| Testo proposto |
++++

Sentenza di Cassazione Civile Sez. 1 Num. 18560 Anno 2025
Civile Sent. Sez. 1 Num. 18560 Anno 2025
Presidente: COGNOME NOME
Relatore: COGNOME NOME
Data pubblicazione: 08/07/2025
SENTENZA
sul ricorso iscritto al n. 16107/2024 R.G. proposto da:
MINISTERO DELL’INTERNO, in persona del Ministro, COGNOME, elettivamente domiciliati in ROMA INDIRIZZO presso l’AVVOCATURA GENERALE DELLO STATO (NUMERO_DOCUMENTO) che li rappresenta e difende
-ricorrenti-
Contro
COGNOME NOME COGNOME NOMECOGNOME rappresentati e difesi dagli avvocati NOME (CODICE_FISCALE) NOME COGNOME (CODICE_FISCALE), COGNOME (CODICE_FISCALE)
-controricorrenti- avverso il DECRETO di CORTE D’APPELLO di LECCE n. 90/2022 depositata il 18/01/2024.
Udita la relazione della causa svolta nella pubblica udienza del 13/05/2025 dal Consigliere COGNOME
FATTI DI CAUSA
Con ricorso ex art. 143, comma 11 del D.lgs. n. 267/2000, il Ministero dell’interno chiedeva l’incandidabilità di COGNOME NOME Vittorio e COGNOME NOME, rispettivamente, ex Sindaco ed ex Presidente del Consiglio comunale di Carovigno, Comune sciolto con decreto del Presidente della Repubblica del 12 gennaio 2021, ai sensi dell’art. 141, comma 1, lettera b), n. 3, del D.lgs. 18 agosto 2000, n. 267. Si deduceva la sussistenza di ingerenza della criminalità organizzata che ha esposto l’amministrazione a pressanti condizionamenti, con un processo penale in corso (operazione RAGIONE_SOCIALE).
Il Tribunale ha respinto il ricorso. Il Ministero ha proposto appello.

++++

| Voci archiviate |

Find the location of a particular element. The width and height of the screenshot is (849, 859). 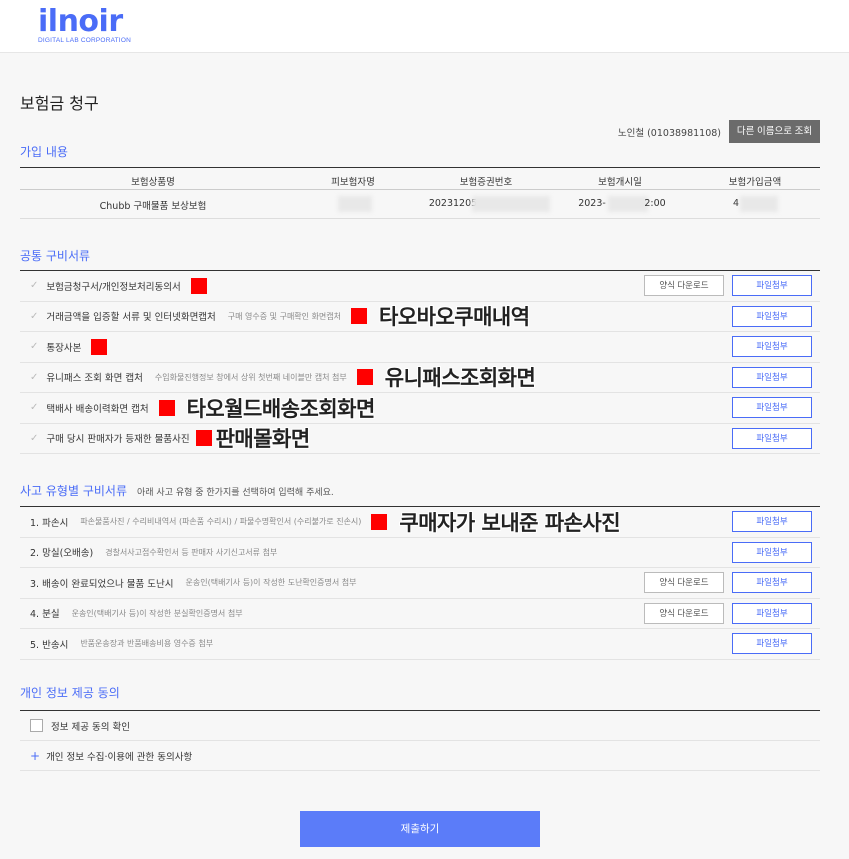

policy-number: 20231205 is located at coordinates (453, 204).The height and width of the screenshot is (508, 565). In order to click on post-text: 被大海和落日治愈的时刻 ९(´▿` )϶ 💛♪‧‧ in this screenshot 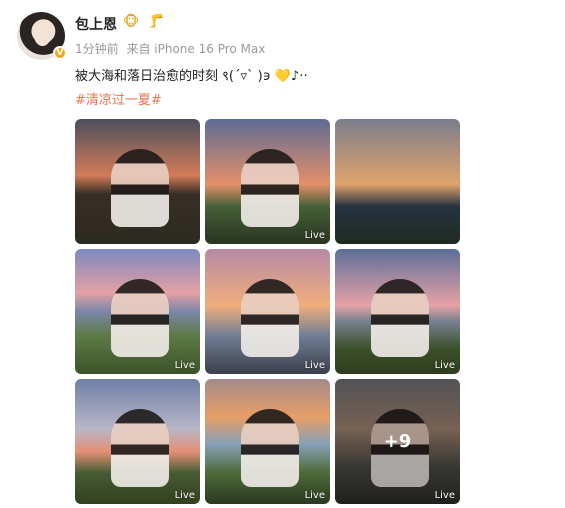, I will do `click(192, 74)`.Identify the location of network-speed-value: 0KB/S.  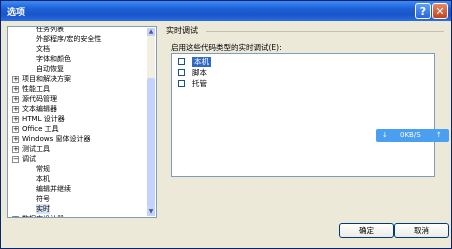
(410, 135).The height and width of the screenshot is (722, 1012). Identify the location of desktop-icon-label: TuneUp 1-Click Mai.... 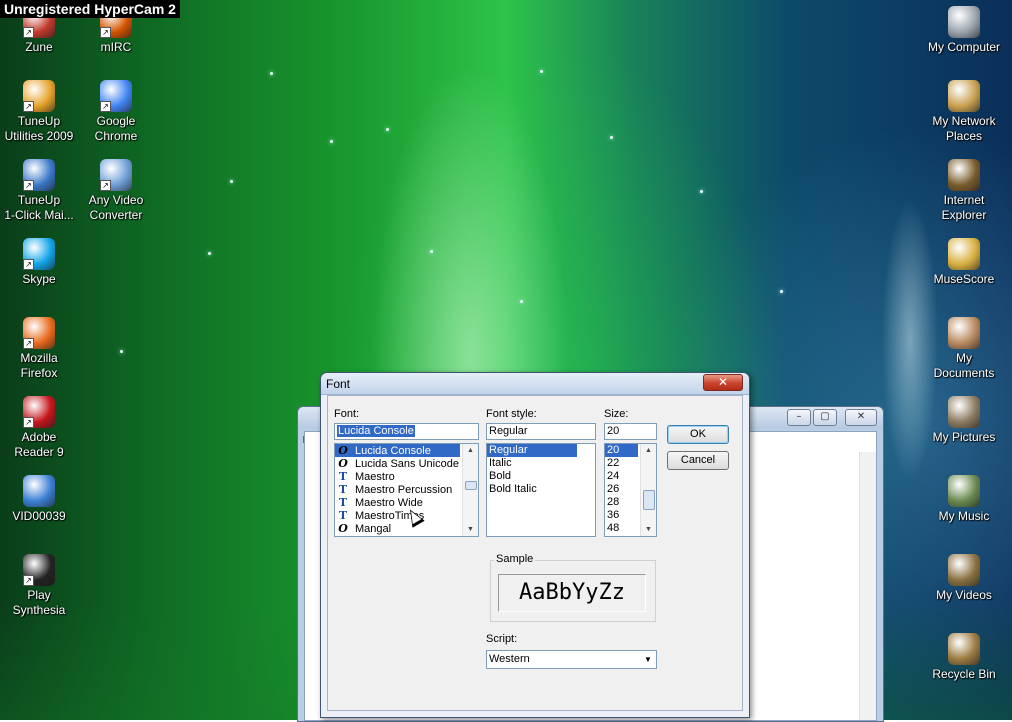
(39, 208).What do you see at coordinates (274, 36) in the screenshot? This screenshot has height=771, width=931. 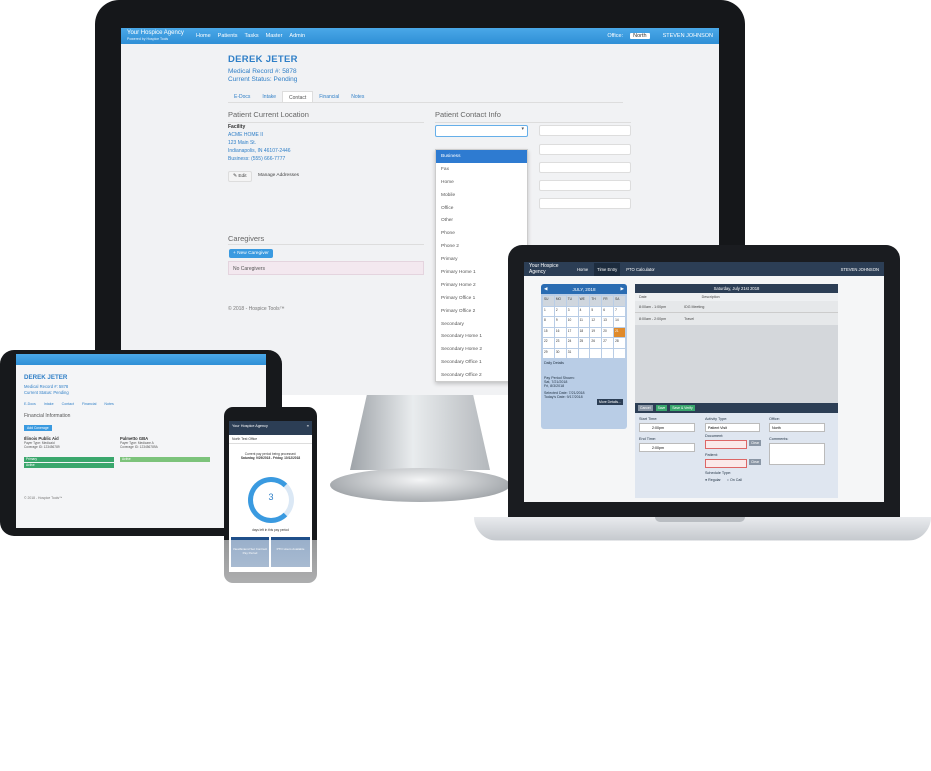 I see `nav-master: Master` at bounding box center [274, 36].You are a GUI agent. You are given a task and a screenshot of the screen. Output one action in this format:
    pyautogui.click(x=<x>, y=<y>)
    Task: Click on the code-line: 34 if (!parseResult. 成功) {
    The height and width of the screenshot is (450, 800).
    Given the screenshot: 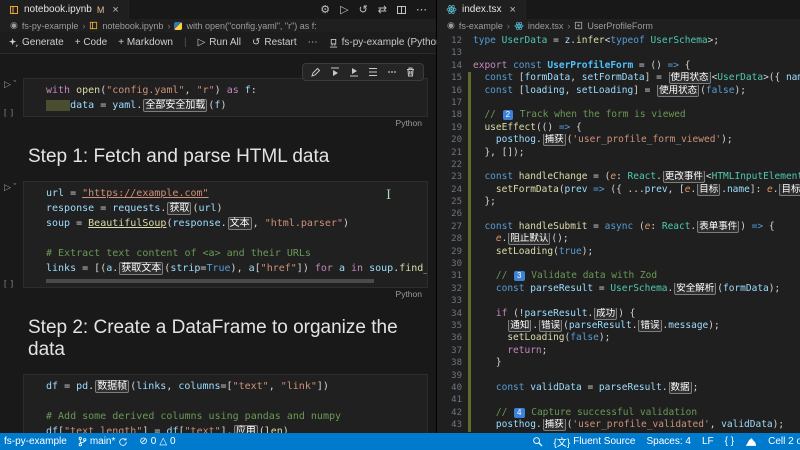 What is the action you would take?
    pyautogui.click(x=621, y=314)
    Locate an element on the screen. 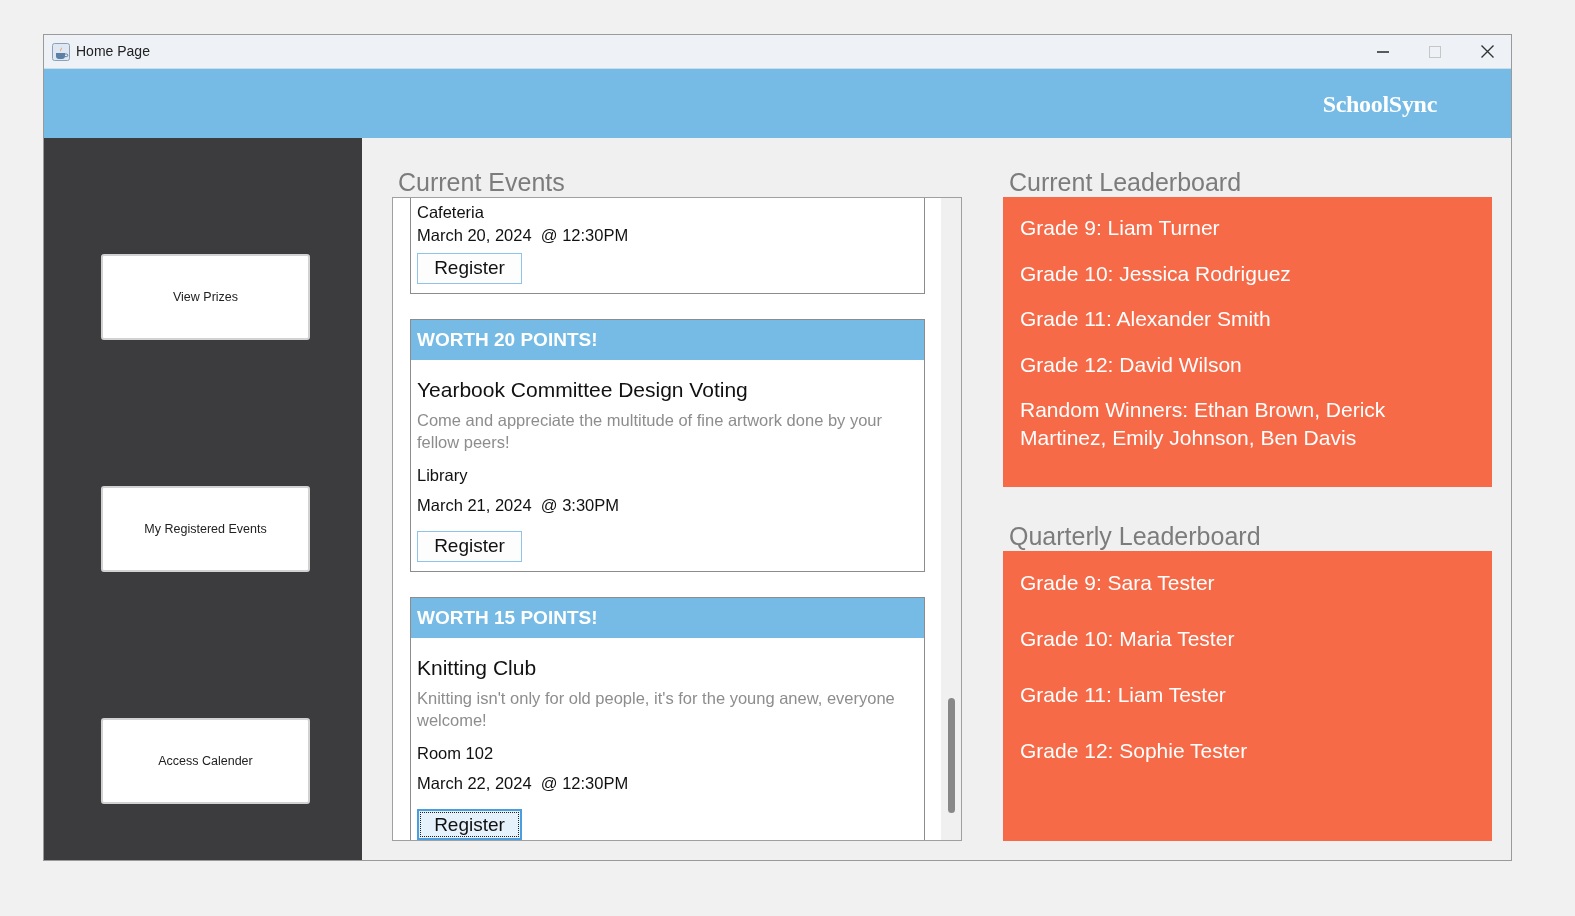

++++

| Elenco degli esercizi |
[1] Indica se ciascuna affermazione è conforme alla sentenza, rispondendo sì o no e citando fedelmente le parole del testo che lo stabiliscono. (a) La sentenza è stata pubblicata l'8 luglio 2025. (b) Il Comune di Carovigno è stato sciolto con decreto del Presidente della Repubblica del 12 gennaio 2021. (c) Il Tribunale ha accolto il ricorso del Ministero dell'interno.
[2] Secondo la sentenza, in quale data si è tenuta la pubblica udienza?
[3] Prosegui la sentenza sulla incandidabilità degli ex amministratori di Carovigno a partire dal punto in cui si interrompe.

| Soluzioni degli esercizi |
[1]
(a) Sì: "Data pubblicazione: 08/07/2025".
(b) Sì: "Comune sciolto con decreto del Presidente della Repubblica del 12 gennaio 2021".
(c) No: "Il Tribunale ha respinto il ricorso."

[2] Il 13/05/2025.

[3]
La Corte d’appello ha respinto il gravame osservando che il GUP del Tribunale di Lecce, con la sentenza in data 21.1.2022 ha assolto COGNOME e COGNOME dal delitto di concorso esterno nell’associazione mafiosa dei COGNOME, per insussistenza di tale associazione, stante l’assenza negli atti di indagine di qualsiasi legame fra l’attività economica dei COGNOME e l’ipotizzata consorteria mafiosa; altresì il GUP ha ritenuto che «gli elementi acquisiti dall’attività di indagine escludono qualsivoglia collegamento tra gli interessi economici del Saponaro e le decisioni amministrative assunte dagli imputati dopo la loro elezione, anzi, come si è evidenziato, le loro decisioni possono ritenersi decisamente in contrasto con gli interessi economici del Saponaro ».
Avverso la predetta sentenza ha proposto ricorso per cassazione il Ministero dell’interno affidandosi ad un motivo. COGNOME e COGNOME si sono difesi con contro ricorso ed hanno depositato memoria.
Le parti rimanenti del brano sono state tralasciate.